-------- Data for the task

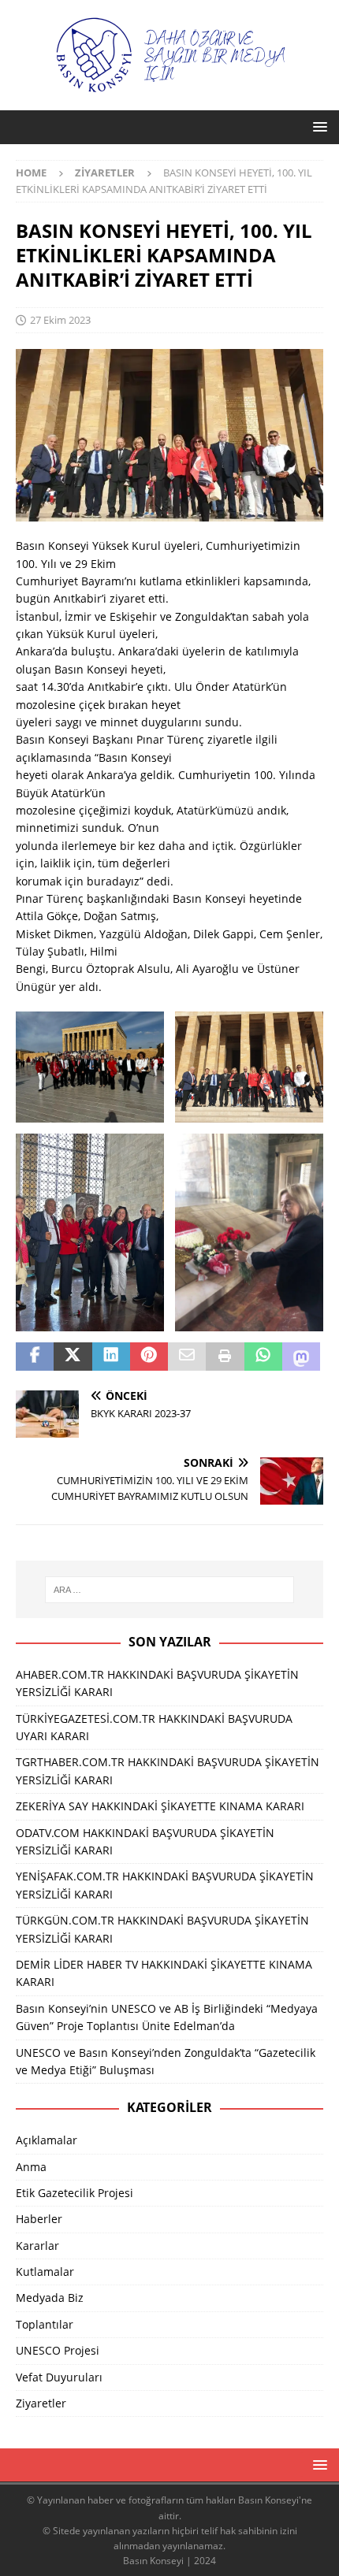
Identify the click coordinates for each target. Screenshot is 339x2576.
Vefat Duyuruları (59, 2377)
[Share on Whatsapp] (263, 1356)
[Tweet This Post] (72, 1356)
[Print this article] (225, 1356)
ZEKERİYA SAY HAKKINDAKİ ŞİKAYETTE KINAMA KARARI (160, 1805)
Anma (31, 2166)
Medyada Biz (50, 2297)
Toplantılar (44, 2324)
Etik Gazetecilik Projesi (74, 2192)
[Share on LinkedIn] (111, 1356)
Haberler (39, 2218)
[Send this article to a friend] (187, 1356)
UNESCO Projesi (57, 2350)
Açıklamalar (46, 2139)
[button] (317, 126)
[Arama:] (170, 1589)
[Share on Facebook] (35, 1356)
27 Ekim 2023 (60, 320)
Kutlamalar (45, 2271)
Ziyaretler (41, 2403)
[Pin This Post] (149, 1356)
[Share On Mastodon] (301, 1356)
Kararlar (37, 2245)
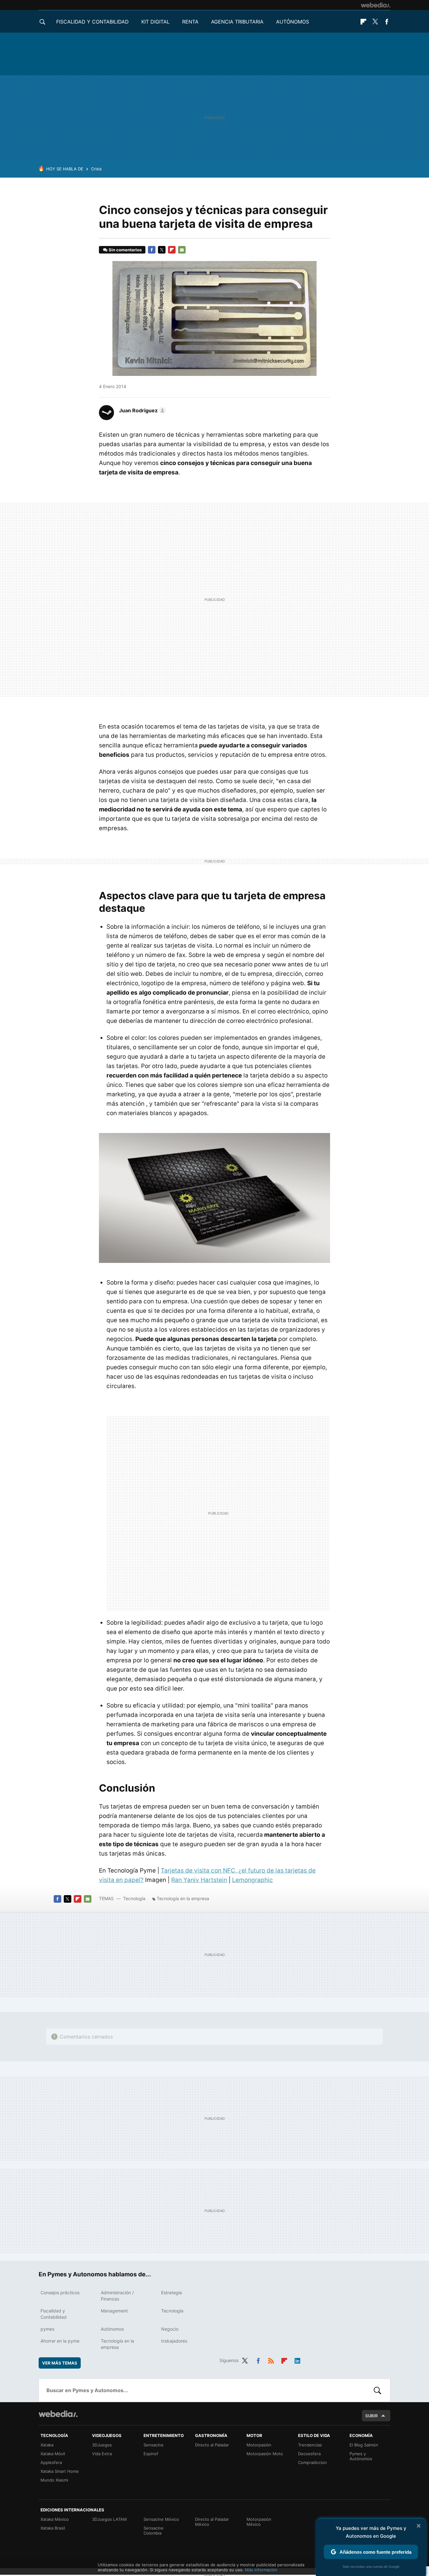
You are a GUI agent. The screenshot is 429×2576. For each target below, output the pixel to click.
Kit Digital (155, 22)
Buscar (377, 2390)
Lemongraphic (252, 1880)
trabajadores (174, 2341)
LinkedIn (297, 2359)
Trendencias (310, 2444)
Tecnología (134, 1898)
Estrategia (171, 2292)
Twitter (375, 21)
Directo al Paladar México (212, 2522)
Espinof (151, 2453)
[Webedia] (375, 5)
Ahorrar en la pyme (60, 2341)
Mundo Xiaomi (54, 2479)
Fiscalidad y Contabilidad (92, 22)
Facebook (386, 21)
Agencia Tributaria (237, 22)
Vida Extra (102, 2453)
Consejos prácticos (60, 2292)
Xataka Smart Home (60, 2471)
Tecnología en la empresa (183, 1898)
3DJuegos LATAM (109, 2519)
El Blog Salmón (364, 2444)
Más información (261, 2569)
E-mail (182, 250)
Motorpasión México (259, 2522)
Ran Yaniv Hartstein (199, 1880)
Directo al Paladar (212, 2444)
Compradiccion (312, 2462)
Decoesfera (309, 2453)
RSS (271, 2359)
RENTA (190, 22)
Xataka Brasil (53, 2528)
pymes (47, 2329)
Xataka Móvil (53, 2453)
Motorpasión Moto (265, 2453)
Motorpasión (259, 2444)
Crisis (96, 168)
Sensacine (154, 2444)
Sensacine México (161, 2519)
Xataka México (55, 2519)
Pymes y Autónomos (361, 2456)
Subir (371, 2415)
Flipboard (363, 21)
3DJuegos (102, 2444)
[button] (141, 410)
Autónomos (292, 22)
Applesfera (51, 2462)
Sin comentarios (125, 249)
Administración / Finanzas (117, 2295)
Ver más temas (59, 2362)
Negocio (169, 2329)
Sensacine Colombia (154, 2530)
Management (114, 2310)
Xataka (47, 2444)
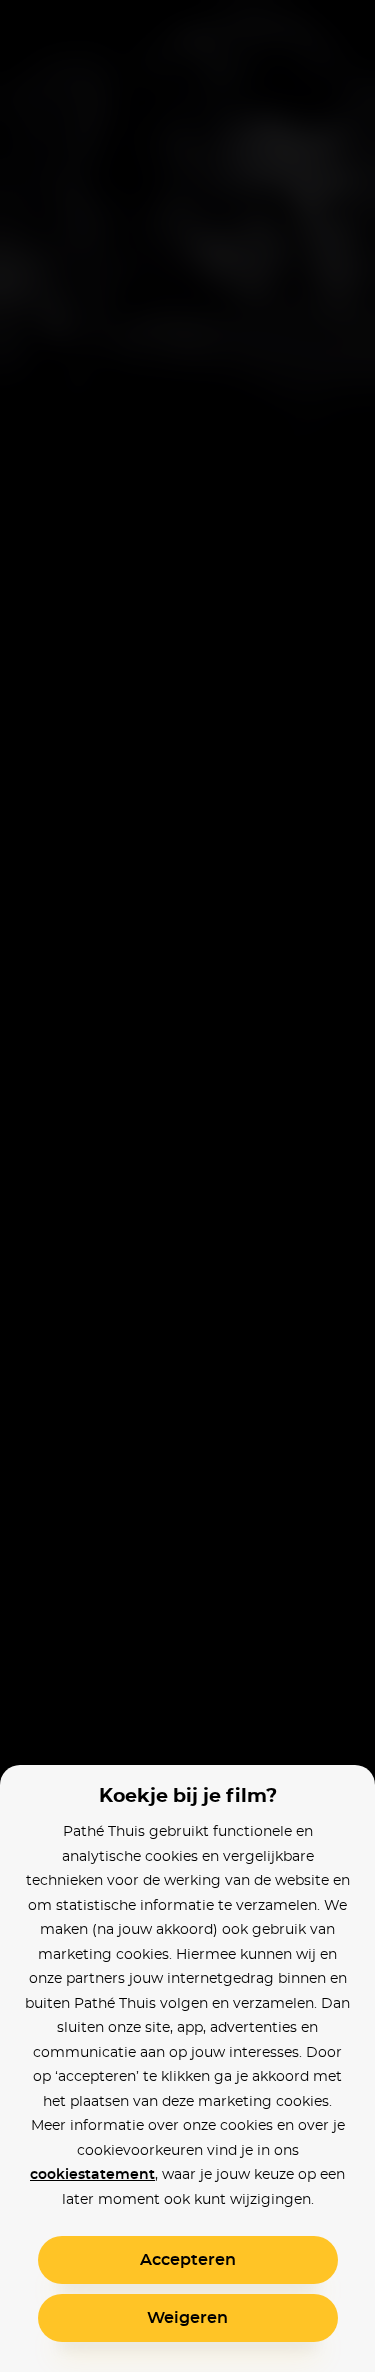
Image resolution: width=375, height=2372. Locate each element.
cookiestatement (92, 2175)
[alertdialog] (187, 1186)
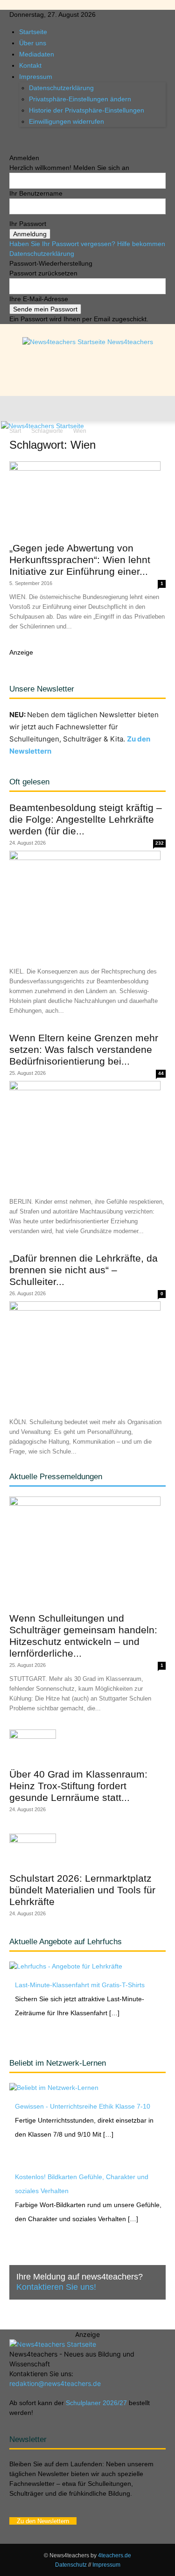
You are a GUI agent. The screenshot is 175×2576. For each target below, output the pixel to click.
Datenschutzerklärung (61, 88)
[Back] (11, 148)
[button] (16, 408)
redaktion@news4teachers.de (55, 2383)
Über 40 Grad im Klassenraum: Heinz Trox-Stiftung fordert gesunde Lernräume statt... (78, 1786)
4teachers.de (114, 2555)
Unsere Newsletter (41, 689)
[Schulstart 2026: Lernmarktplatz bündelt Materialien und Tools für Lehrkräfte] (87, 1850)
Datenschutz (71, 2565)
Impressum (35, 76)
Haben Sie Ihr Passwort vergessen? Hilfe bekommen (87, 243)
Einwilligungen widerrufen (66, 121)
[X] (33, 138)
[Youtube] (39, 138)
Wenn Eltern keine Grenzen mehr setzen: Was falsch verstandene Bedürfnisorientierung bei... (83, 1049)
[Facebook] (12, 138)
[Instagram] (19, 138)
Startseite (33, 31)
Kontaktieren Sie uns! (56, 2287)
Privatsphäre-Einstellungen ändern (80, 99)
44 (161, 1073)
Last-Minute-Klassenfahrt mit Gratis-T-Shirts (80, 1985)
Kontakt (30, 65)
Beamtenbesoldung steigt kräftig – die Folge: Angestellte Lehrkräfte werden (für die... (85, 819)
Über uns (32, 43)
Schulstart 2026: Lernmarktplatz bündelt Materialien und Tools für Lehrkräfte (82, 1890)
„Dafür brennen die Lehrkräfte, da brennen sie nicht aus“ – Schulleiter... (83, 1270)
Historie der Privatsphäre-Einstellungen (86, 110)
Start (15, 431)
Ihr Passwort (27, 223)
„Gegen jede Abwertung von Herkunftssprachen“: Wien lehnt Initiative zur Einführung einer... (79, 560)
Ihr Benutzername (36, 193)
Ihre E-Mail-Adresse (38, 299)
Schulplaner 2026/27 (96, 2403)
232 (159, 843)
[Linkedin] (26, 138)
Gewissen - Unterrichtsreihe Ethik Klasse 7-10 (82, 2106)
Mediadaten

----------------

*Prompt:*
Before you return the listing exactly, strip out its pictures.

*Result of the exercise:*
Identify the click coordinates for each target. Screenshot is 339x2576.
Vefat Duyuruları (59, 2377)
[Share on Whatsapp] (263, 1356)
[Tweet This Post] (72, 1356)
[Print this article] (225, 1356)
ZEKERİYA SAY HAKKINDAKİ ŞİKAYETTE KINAMA KARARI (160, 1805)
Anma (31, 2166)
Medyada Biz (50, 2297)
Toplantılar (44, 2324)
Etik Gazetecilik Projesi (74, 2192)
[Share on LinkedIn] (111, 1356)
Haberler (39, 2218)
[Send this article to a friend] (187, 1356)
UNESCO Projesi (57, 2350)
Açıklamalar (46, 2139)
[button] (317, 126)
[Arama:] (170, 1589)
[Share on Facebook] (35, 1356)
27 Ekim 2023 (60, 320)
Kutlamalar (45, 2271)
Ziyaretler (41, 2403)
[Pin This Post] (149, 1356)
[Share On Mastodon] (301, 1356)
Kararlar (37, 2245)
You are a GUI agent. The screenshot is 429×2576. For each target below, output the pixel to click.
Kit Digital (155, 22)
Buscar (377, 2390)
Lemongraphic (252, 1880)
trabajadores (174, 2341)
LinkedIn (297, 2359)
Trendencias (310, 2444)
Tecnología (134, 1898)
Estrategia (171, 2292)
Twitter (375, 21)
Directo al Paladar México (212, 2522)
Espinof (151, 2453)
[Webedia] (375, 5)
Ahorrar en la pyme (60, 2341)
Mundo Xiaomi (54, 2479)
Fiscalidad y Contabilidad (92, 22)
Facebook (386, 21)
Agencia Tributaria (237, 22)
Vida Extra (102, 2453)
Consejos prácticos (60, 2292)
Xataka Smart Home (60, 2471)
Tecnología en la empresa (183, 1898)
3DJuegos LATAM (109, 2519)
El Blog Salmón (364, 2444)
Más información (261, 2569)
E-mail (182, 250)
Motorpasión México (259, 2522)
Ran Yaniv Hartstein (199, 1880)
Directo al Paladar (212, 2444)
Compradiccion (312, 2462)
Decoesfera (309, 2453)
RSS (271, 2359)
RENTA (190, 22)
Xataka Brasil (53, 2528)
pymes (47, 2329)
Xataka Móvil (53, 2453)
Motorpasión Moto (265, 2453)
Motorpasión (259, 2444)
Crisis (96, 168)
Sensacine (154, 2444)
Sensacine México (161, 2519)
Xataka México (55, 2519)
Pymes y Autónomos (361, 2456)
Subir (371, 2415)
Flipboard (363, 21)
3DJuegos (102, 2444)
[button] (141, 410)
Autónomos (292, 22)
Applesfera (51, 2462)
Sin comentarios (125, 249)
Administración / Finanzas (117, 2295)
Ver más temas (59, 2362)
Negocio (169, 2329)
Sensacine Colombia (154, 2530)
Management (114, 2310)
Xataka (47, 2444)
Image resolution: width=375, height=2372. Locate each element.
cookiestatement (92, 2175)
[alertdialog] (187, 1186)
You are a GUI agent. The screenshot is 175×2576. For each target below, output the pixel to click.
Datenschutzerklärung (61, 88)
[Back] (11, 148)
[button] (16, 408)
redaktion@news4teachers.de (55, 2383)
Über 40 Grad im Klassenraum: Heinz Trox-Stiftung fordert gesunde Lernräume statt... (78, 1786)
4teachers.de (114, 2555)
Unsere Newsletter (41, 689)
[Schulstart 2026: Lernmarktplatz bündelt Materialien und Tools für Lehrkräfte] (87, 1850)
Datenschutz (71, 2565)
Impressum (35, 76)
Haben Sie Ihr Passwort vergessen? Hilfe bekommen (87, 243)
Einwilligungen widerrufen (66, 121)
[X] (33, 138)
[Youtube] (39, 138)
Wenn Eltern keine Grenzen mehr setzen: Was falsch verstandene Bedürfnisorientierung bei... (83, 1049)
[Facebook] (12, 138)
[Instagram] (19, 138)
Startseite (33, 31)
Kontaktieren Sie uns! (56, 2287)
Privatsphäre-Einstellungen ändern (80, 99)
44 (161, 1073)
Last-Minute-Klassenfahrt mit Gratis-T-Shirts (80, 1985)
Kontakt (30, 65)
Beamtenbesoldung steigt kräftig – die Folge: Angestellte Lehrkräfte werden (für die... (85, 819)
Über uns (32, 43)
Schulstart 2026: Lernmarktplatz bündelt Materialien und Tools für Lehrkräfte (82, 1890)
„Dafür brennen die Lehrkräfte, da brennen sie nicht aus“ – Schulleiter... (83, 1270)
Historie der Privatsphäre-Einstellungen (86, 110)
Start (15, 431)
Ihr Passwort (27, 223)
„Gegen jede Abwertung von Herkunftssprachen“: Wien lehnt Initiative zur Einführung einer... (79, 560)
Ihr Benutzername (36, 193)
Ihre E-Mail-Adresse (38, 299)
Schulplaner 2026/27 (96, 2403)
232 (159, 843)
[Linkedin] (26, 138)
Gewissen - Unterrichtsreihe Ethik Klasse 7-10 (82, 2106)
Mediadaten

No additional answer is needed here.